WHAT YOU ARE ASKED TO DO
Find the line holding "Open the 司法拍卖 top menu link" in the entries below. Give it again exactly, along with every line after it up to and including the line holding "Task: Select the 用户和群组 quick access card".

(Collected data)
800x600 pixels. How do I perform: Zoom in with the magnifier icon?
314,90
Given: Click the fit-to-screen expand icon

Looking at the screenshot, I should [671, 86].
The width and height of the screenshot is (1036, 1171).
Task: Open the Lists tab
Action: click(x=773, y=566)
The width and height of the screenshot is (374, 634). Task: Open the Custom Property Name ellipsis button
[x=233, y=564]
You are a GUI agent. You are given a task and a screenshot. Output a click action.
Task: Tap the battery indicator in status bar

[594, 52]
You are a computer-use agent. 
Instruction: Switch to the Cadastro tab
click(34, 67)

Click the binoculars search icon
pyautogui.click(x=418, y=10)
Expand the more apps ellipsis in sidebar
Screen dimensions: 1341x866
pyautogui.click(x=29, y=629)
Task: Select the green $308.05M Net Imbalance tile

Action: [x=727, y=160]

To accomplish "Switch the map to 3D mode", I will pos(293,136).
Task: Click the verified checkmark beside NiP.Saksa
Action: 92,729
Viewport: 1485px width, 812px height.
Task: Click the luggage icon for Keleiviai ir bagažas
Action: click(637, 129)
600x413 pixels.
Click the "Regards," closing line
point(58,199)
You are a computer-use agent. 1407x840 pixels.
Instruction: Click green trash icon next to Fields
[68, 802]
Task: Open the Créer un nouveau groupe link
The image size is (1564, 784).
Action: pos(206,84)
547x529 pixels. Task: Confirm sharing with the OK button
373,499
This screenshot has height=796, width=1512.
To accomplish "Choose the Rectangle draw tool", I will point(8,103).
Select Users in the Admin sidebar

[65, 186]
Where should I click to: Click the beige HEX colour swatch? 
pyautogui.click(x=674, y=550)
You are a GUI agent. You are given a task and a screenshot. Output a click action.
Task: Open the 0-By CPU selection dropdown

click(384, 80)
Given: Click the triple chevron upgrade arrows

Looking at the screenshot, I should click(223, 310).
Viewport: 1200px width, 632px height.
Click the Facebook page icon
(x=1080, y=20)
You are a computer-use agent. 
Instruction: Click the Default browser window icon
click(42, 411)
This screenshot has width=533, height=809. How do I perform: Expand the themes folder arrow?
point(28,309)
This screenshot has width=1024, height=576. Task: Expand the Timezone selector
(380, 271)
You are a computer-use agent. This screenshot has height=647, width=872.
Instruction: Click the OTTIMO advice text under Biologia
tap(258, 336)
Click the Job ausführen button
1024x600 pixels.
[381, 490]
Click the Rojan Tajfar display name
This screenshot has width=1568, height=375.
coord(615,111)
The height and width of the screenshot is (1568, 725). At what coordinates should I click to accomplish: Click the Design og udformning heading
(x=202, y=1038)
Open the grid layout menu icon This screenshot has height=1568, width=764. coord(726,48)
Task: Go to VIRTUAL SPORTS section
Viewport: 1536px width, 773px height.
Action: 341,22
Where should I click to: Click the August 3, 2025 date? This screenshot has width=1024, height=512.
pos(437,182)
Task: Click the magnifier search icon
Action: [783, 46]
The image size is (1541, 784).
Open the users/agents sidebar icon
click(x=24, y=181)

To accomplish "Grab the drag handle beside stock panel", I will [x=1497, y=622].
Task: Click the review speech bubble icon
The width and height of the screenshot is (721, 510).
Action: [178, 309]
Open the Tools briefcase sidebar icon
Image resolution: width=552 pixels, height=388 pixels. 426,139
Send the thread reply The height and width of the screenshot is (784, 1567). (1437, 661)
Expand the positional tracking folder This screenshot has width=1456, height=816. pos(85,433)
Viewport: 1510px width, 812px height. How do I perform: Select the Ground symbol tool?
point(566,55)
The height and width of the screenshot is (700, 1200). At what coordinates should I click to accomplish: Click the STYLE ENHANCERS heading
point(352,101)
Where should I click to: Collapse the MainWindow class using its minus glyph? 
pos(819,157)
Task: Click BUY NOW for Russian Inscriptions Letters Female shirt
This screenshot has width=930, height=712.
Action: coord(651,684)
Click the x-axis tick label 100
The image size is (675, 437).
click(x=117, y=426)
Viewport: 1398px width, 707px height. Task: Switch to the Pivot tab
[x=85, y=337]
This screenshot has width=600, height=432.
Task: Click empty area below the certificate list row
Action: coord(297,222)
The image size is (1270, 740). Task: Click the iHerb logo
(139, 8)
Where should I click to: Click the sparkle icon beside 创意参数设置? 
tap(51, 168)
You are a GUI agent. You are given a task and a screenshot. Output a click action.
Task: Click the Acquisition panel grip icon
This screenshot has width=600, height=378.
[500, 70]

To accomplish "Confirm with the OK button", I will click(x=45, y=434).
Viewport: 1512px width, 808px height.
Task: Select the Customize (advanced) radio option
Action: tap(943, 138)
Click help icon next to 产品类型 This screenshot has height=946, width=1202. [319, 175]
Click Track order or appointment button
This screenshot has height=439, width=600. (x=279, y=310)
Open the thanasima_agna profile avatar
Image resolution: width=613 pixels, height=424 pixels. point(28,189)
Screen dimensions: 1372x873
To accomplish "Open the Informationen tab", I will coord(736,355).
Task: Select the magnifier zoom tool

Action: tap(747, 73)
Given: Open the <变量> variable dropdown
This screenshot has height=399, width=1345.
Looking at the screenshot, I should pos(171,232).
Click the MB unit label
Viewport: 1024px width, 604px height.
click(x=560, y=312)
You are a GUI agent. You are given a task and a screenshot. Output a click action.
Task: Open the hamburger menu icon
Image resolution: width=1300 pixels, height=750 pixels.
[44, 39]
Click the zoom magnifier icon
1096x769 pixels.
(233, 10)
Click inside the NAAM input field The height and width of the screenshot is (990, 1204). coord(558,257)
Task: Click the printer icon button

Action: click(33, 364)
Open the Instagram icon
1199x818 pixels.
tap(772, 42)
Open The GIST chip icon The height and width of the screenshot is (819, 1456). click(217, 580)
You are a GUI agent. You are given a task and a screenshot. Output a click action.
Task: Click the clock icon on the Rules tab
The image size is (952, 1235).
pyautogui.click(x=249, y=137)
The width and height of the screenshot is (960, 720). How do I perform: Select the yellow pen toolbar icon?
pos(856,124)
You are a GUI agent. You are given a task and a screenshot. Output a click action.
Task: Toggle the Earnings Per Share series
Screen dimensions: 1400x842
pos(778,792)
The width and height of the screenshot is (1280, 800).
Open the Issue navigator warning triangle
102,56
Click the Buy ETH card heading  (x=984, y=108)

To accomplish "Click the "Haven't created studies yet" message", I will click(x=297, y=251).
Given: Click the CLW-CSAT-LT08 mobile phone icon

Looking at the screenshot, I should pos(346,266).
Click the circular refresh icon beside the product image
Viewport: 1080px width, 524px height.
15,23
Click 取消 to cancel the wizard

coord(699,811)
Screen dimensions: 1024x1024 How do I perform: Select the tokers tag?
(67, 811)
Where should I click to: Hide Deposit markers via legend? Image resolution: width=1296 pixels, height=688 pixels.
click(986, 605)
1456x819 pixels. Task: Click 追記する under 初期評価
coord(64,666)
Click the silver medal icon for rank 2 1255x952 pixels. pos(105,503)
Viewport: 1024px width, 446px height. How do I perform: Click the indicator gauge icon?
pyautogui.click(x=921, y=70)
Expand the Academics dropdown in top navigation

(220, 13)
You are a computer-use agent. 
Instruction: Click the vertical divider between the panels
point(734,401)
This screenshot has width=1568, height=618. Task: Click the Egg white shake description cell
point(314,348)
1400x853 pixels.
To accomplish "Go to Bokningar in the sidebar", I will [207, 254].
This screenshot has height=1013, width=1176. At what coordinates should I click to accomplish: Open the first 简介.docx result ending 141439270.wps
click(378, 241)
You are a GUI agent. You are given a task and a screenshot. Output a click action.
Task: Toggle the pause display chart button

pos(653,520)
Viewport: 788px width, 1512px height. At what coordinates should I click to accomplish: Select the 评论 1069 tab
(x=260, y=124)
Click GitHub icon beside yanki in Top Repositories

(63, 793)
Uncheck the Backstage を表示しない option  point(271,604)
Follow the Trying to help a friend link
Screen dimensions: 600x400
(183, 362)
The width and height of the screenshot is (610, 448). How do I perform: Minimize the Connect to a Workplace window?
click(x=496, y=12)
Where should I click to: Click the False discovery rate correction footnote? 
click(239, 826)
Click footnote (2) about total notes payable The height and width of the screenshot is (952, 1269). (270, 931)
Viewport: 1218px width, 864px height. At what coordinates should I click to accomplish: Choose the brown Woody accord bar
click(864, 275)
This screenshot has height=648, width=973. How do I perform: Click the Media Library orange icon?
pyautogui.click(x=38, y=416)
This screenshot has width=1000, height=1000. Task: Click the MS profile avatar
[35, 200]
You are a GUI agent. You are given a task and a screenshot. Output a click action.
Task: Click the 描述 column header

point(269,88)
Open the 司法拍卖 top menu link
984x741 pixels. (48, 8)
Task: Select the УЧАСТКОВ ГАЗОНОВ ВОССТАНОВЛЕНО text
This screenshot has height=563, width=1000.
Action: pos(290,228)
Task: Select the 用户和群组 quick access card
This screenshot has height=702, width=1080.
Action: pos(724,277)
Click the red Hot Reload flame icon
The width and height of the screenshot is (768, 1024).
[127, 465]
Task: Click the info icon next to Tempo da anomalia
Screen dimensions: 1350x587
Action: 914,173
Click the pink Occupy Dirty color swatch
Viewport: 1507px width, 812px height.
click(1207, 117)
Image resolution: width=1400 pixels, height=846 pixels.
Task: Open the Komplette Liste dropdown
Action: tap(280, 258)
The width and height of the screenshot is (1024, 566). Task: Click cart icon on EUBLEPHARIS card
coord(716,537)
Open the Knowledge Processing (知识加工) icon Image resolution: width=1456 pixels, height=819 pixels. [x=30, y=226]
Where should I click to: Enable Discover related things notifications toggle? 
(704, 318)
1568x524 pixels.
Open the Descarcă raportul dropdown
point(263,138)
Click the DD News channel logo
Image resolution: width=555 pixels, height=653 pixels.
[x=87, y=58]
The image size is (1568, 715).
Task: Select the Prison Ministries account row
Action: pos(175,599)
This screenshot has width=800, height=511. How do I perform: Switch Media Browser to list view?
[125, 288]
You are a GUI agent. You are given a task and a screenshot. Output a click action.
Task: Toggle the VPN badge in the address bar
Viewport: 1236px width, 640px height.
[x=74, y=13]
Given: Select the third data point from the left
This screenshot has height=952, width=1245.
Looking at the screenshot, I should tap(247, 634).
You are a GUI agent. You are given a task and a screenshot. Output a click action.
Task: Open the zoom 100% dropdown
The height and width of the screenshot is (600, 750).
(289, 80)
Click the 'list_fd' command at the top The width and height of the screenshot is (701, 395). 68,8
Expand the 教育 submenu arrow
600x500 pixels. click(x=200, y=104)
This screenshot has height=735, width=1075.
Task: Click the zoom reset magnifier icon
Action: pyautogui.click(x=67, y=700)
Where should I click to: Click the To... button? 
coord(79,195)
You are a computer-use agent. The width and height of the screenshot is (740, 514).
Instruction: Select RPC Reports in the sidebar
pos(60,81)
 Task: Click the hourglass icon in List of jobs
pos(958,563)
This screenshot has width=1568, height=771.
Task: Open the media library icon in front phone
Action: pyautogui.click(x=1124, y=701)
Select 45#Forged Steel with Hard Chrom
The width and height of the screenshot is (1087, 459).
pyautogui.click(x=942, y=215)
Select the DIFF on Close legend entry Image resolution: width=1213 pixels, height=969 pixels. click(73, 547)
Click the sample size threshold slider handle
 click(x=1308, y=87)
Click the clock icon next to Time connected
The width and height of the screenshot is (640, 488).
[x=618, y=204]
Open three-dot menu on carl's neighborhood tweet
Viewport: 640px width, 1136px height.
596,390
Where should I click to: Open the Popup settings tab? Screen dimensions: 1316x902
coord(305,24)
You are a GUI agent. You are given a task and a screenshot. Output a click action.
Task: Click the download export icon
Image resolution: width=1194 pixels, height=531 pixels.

EXERCISE ANSWER
Open the 司法拍卖 top menu link
984x741 pixels. (48, 8)
Task: Select the УЧАСТКОВ ГАЗОНОВ ВОССТАНОВЛЕНО text
This screenshot has height=563, width=1000.
Action: pos(290,228)
Task: Select the 用户和群组 quick access card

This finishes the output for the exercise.